All the lords had the right to attend the king’s council and it was his duty to ask their advice. William held council meetings nearly every day, wherever he happened to be. Three times a year he held a ceremonial council for Christian feasts and wore his crown: in Winchester for Easter, in London for Whitsun and in Gloucester for Christmas. Then every lord had to attend.
Winchester castle was still the seat of Government. Here William set up his government office, which controlled the collection of taxes and kept account of all expenses. From this office men were sent out in 1086 to make a detailed record of all the wealth of England, for William, fearing invasion from Denmark, wanted to extract the maximum in taxation. The result was the Domesday Book, which gives us a complete description of the country. The book occupies 400 double-sided pages and paints a picture of a country where virtually the entire population was engaged in agriculture with little or no industry or commerce, and few towns.
William’s reign saw a wave of new building in the beautiful style called Norman or Romanesque. The Romanesque style was fully developed by about 1100, becoming the accepted style for church buildings throughout Europe, with marked regional variations. In England, soon after the Norman Conquest work began on the Cathedrals of Canterbury, Lincoln and Winchester [12], and the churches of St. Albans, Ely and Worcester. However, only parts of these buildings have survived: they were all largely rebuilt in the 12th – 14th centuries. The finest Norman building to survive in England is Durham Cathedral, begun in 1093 and completed in 1133. [7] The style made use of massively thick walls, huge columns and lofty vaults. There were small windows and doors. The round arch became established as the basis of the church interior. [9] Some of the churches were indeed very ornate, with decorated pillars and carved doorways.

**To do**:
(A) Write out part of the passage on Norman England word for word, beginning at the words "Winchester castle was" and stopping after "and few towns.".
(B) Condense the paragraph of the passage on Norman England that opens with "Winchester castle was still the seat of Government" into a shorter version that keeps its main facts.
(C) Extend the passage on Norman England, starting right after its final sentence about ornate churches with decorated pillars and carved doorways.
The material after this point has no connection to the passage on Norman England.

Entries drawn from a collection:
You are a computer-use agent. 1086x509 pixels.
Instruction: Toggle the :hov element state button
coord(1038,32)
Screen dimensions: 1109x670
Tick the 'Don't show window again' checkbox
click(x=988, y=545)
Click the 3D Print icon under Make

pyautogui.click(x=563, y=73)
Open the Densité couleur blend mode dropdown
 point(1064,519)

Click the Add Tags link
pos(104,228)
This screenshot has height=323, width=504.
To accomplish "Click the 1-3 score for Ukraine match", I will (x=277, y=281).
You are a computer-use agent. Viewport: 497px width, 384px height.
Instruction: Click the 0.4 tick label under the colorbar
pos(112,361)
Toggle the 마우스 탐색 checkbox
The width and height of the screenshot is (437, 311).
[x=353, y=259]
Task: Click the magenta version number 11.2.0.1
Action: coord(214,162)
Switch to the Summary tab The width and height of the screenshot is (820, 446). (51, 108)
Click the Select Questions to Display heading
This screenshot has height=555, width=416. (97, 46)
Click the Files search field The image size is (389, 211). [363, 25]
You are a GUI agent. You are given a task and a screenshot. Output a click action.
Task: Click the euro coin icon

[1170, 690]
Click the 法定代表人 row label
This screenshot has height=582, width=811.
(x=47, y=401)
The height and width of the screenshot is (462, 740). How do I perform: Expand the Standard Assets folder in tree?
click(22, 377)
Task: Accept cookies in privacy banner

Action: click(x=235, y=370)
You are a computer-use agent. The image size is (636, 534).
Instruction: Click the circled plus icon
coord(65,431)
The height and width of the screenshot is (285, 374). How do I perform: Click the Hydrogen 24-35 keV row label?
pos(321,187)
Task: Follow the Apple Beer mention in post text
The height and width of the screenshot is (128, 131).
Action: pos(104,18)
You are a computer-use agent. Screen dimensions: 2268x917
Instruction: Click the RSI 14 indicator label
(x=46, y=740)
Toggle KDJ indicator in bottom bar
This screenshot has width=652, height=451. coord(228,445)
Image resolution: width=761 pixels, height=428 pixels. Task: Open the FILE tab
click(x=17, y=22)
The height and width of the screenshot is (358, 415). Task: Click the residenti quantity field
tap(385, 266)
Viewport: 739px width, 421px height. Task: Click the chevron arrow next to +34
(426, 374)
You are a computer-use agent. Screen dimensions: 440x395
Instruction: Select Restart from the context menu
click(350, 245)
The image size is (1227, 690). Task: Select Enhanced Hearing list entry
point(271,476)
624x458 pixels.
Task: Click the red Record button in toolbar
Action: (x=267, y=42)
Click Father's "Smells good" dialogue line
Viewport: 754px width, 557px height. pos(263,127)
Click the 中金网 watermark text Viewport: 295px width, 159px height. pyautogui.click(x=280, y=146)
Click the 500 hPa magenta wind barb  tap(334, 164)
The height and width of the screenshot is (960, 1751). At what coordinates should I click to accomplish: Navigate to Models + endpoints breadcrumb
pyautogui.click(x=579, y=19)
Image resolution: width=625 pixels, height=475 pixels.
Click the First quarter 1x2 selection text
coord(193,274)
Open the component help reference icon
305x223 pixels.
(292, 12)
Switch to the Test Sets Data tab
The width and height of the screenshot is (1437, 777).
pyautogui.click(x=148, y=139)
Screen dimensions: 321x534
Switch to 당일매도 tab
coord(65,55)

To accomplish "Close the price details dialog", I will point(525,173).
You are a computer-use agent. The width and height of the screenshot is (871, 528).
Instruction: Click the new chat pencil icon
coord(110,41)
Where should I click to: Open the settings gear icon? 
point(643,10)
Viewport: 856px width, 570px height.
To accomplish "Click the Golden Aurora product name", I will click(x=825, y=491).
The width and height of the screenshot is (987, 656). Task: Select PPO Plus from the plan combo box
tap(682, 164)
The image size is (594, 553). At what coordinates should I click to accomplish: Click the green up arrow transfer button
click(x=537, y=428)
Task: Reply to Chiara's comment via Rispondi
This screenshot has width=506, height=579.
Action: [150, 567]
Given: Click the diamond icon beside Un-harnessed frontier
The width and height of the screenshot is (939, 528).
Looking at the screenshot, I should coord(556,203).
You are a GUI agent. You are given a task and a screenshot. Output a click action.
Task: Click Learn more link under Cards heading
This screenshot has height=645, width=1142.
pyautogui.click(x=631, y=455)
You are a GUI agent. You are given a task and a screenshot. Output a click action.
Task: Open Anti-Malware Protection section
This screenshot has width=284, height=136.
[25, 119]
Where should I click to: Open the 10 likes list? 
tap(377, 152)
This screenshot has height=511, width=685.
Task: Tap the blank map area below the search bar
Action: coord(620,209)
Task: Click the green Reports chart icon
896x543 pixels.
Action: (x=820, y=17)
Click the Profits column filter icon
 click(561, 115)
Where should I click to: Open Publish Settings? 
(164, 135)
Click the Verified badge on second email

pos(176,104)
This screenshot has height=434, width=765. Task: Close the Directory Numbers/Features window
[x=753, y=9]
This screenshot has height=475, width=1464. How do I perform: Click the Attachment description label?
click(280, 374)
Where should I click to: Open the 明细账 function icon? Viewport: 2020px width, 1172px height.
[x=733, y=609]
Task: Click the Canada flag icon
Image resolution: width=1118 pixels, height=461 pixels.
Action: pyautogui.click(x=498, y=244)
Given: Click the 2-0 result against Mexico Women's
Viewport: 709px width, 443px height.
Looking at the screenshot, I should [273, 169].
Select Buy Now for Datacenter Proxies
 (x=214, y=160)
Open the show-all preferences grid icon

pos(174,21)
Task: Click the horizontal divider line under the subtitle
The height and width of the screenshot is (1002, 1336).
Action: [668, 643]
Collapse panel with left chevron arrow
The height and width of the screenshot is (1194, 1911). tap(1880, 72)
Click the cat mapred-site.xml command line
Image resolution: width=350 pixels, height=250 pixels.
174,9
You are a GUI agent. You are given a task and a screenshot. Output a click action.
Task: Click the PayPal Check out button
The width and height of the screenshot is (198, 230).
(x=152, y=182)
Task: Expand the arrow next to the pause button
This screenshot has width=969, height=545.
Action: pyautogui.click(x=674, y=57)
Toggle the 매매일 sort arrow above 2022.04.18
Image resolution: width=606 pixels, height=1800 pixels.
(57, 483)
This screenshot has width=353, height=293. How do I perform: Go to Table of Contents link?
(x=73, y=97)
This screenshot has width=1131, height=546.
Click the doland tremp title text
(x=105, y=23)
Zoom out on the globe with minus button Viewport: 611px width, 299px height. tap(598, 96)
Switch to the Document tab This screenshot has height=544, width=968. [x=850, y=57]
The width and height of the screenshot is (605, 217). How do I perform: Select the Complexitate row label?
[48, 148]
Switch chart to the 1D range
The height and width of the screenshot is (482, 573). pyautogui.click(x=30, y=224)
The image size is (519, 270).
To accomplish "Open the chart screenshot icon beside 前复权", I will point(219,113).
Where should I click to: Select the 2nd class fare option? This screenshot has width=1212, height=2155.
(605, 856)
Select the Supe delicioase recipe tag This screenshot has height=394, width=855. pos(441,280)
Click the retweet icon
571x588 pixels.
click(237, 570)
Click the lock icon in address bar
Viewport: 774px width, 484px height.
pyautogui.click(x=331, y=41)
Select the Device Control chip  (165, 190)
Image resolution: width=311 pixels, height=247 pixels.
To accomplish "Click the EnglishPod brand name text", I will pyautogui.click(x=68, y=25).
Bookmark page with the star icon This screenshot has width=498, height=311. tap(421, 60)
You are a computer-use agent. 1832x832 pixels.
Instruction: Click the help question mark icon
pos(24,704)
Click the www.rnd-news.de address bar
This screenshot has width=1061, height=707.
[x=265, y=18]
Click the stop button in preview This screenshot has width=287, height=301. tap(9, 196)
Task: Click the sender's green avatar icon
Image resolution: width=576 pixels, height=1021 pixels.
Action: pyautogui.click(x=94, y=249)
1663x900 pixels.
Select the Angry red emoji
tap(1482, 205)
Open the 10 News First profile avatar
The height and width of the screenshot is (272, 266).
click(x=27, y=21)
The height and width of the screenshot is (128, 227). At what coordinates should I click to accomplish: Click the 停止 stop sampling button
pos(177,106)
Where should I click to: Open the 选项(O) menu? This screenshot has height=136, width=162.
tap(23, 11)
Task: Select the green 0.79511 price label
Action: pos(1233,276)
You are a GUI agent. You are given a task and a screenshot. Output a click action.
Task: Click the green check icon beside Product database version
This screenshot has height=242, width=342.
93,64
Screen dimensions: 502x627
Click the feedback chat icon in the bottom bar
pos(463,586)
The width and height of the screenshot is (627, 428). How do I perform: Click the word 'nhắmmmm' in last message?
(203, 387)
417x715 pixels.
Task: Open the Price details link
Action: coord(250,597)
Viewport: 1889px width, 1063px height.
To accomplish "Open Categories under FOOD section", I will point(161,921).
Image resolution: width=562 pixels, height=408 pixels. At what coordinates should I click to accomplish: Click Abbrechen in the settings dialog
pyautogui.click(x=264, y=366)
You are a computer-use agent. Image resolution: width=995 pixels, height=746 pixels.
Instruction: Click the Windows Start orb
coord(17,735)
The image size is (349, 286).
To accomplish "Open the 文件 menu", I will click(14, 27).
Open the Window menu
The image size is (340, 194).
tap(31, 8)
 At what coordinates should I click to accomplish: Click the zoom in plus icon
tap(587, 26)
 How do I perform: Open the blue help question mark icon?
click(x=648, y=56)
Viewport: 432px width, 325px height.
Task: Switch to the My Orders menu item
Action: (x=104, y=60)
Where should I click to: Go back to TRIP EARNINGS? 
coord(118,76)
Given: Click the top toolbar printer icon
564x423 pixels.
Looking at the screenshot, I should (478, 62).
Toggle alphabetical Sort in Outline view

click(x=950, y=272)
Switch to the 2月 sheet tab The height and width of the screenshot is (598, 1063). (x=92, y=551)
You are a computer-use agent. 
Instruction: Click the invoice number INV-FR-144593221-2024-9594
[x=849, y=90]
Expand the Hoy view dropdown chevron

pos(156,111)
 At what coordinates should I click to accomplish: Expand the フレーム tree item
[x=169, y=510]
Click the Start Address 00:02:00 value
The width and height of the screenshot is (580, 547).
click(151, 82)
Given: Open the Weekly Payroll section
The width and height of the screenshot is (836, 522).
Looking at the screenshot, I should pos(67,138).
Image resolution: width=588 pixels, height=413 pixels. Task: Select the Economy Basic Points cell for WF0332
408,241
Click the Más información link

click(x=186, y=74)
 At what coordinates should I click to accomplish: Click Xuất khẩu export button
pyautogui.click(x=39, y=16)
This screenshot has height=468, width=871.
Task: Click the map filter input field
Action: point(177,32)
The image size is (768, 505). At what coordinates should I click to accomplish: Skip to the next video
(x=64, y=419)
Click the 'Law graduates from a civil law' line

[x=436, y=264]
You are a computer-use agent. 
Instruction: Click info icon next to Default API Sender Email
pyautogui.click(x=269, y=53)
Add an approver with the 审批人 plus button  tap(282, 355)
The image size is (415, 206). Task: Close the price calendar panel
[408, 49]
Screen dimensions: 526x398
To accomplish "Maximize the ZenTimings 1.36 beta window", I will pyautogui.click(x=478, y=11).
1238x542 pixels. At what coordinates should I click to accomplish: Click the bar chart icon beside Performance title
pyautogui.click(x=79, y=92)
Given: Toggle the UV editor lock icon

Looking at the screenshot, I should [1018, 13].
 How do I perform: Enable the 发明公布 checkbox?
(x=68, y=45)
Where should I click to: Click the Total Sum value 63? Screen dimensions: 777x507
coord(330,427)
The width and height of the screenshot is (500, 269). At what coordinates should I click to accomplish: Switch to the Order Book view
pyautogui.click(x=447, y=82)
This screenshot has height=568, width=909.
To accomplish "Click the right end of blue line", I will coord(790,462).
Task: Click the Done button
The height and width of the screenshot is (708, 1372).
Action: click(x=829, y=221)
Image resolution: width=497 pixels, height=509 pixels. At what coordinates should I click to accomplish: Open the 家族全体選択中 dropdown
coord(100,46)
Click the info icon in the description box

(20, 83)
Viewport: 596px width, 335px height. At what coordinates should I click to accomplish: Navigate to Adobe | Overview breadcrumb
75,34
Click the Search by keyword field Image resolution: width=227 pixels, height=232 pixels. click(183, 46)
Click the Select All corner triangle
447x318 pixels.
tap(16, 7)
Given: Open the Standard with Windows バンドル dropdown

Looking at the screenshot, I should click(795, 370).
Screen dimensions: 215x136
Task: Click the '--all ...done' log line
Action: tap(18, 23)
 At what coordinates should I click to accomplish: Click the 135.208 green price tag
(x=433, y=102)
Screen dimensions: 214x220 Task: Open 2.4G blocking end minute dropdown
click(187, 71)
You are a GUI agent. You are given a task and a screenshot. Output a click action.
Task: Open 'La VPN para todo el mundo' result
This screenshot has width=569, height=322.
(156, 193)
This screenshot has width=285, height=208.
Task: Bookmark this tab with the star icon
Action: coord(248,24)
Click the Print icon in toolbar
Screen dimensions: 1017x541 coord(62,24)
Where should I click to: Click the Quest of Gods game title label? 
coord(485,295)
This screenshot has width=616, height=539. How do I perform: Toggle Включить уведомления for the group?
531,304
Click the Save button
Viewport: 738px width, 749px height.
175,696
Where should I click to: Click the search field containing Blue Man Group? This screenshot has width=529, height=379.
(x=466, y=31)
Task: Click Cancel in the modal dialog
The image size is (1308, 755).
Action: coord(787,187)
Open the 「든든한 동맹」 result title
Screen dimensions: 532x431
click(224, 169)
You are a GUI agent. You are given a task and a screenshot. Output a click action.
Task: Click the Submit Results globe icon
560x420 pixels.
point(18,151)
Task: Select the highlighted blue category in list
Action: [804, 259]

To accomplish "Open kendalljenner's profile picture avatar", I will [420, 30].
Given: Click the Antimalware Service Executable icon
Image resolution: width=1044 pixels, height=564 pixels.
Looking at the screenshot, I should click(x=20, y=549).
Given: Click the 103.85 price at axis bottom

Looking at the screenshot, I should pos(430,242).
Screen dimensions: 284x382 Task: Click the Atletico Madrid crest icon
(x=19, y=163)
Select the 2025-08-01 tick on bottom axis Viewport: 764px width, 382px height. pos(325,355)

**Answers for the tasks**:
(A)
Winchester castle was still the seat of Government. Here William set up his government office, which controlled the collection of taxes and kept account of all expenses. From this office men were sent out in 1086 to make a detailed record of all the wealth of England, for William, fearing invasion from Denmark, wanted to extract the maximum in taxation. The result was the Domesday Book, which gives us a complete description of the country. The book occupies 400 double-sided pages and paints a picture of a country where virtually the entire population was engaged in agriculture with little or no industry or commerce, and few towns.

(B) Winchester castle remained the seat of government, and William's office there collected taxes and kept account of expenses. Fearing a Danish invasion and wanting the most tax he could get, William sent men from this office in 1086 to record all of England's wealth. The result was the Domesday Book, 400 double-sided pages giving a complete description of the country. It shows a nation of few towns and little or no industry or commerce, with almost everyone working in agriculture.

(C)
As for domestic architecture, there were manor houses and castles. In early Norman England the hall, together with a few out-buildings about a courtyard constituted the entire accommodation of the manor house. The first castles had a mound or motte [6] (in modern England remains of more than 3,000 Norman mounds can be found) with a single defensive four-storey tower and a bailey, that is a fortified outer wall initially made of wood and later of stone. The most famous of the early Norman towers is the White Tower of London begun in 1078. Slightly later came circular shell-keeps like that at Windsor Castle. In the mid-12th century this style changed under the influence of the Crusades. A fine example of the new style is Conisborough Castle built about 1180 (used as a setting for the film based on Ivanhoe by W.Scott). The tower or the keep was retained as a lordly residence. [14] This was surrounded with a stone curtain wall with solid half-round towers along its length. Rings of concentric defenses were to be the future of the castle form. [13] By the second half of the 12th century the castle had already become primarily a domestic residence, but with built-in precautions for protection against social unrest.
For the invaders the conquest of England was a remarkable achievement, and enduring at that. For the native population it was a cruel and humiliating defeat which swept their civilization away. The new aristocracy saw its first loyalty not to the land they had conquered but to Normandy. For four centuries to come English kings were also to be continental rulers, and the wealth of England was expended in wars aimed at acquiring, defending and sustaining a mainland empire.
The state which William I created called for strong kings. Fortunately he was succeeded by two of his sons who were just such men, but disaster was to strike later when his grandson seized the throne. The crown passed first to the king’s second son, William Rufus, next to his fourth son Henry I, and finally to his grandson, Stephen. Stephen was a weak king, so the result was anarchy. Some of the barons went over to Matilda, the daughter of Henry I, others were loyal to Stephen. Worse, the barons began to fight private wars with each other.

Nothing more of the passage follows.